[[ GIVEN RECORDS, beginning ]]

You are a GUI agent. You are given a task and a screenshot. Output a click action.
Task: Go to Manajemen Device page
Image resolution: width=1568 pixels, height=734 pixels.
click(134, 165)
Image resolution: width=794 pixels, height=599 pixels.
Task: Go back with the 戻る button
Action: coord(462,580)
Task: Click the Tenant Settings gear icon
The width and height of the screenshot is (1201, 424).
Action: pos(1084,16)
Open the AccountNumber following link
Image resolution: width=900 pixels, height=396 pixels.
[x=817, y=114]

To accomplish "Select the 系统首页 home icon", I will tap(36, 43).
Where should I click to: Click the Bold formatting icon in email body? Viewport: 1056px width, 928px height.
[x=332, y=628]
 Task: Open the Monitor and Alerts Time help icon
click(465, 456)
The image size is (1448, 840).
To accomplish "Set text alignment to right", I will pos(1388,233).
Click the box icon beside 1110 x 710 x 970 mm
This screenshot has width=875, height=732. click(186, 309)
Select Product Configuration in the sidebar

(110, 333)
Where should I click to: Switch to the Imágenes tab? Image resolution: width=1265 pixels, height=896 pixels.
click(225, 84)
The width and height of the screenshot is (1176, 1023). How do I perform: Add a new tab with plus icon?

[[ GIVEN RECORDS, end ]]

### THE TASK
What do the lines from the one with "Where should I click to: Click" through the last line of the entries say? Print them word for word, both ends included, and nothing else.

### ANSWER SPACE
Where should I click to: Click the Bold formatting icon in email body? Viewport: 1056px width, 928px height.
[x=332, y=628]
 Task: Open the Monitor and Alerts Time help icon
click(465, 456)
The image size is (1448, 840).
To accomplish "Set text alignment to right", I will pos(1388,233).
Click the box icon beside 1110 x 710 x 970 mm
This screenshot has width=875, height=732. click(186, 309)
Select Product Configuration in the sidebar

(110, 333)
Where should I click to: Switch to the Imágenes tab? Image resolution: width=1265 pixels, height=896 pixels.
click(225, 84)
The width and height of the screenshot is (1176, 1023). How do I perform: Add a new tab with plus icon?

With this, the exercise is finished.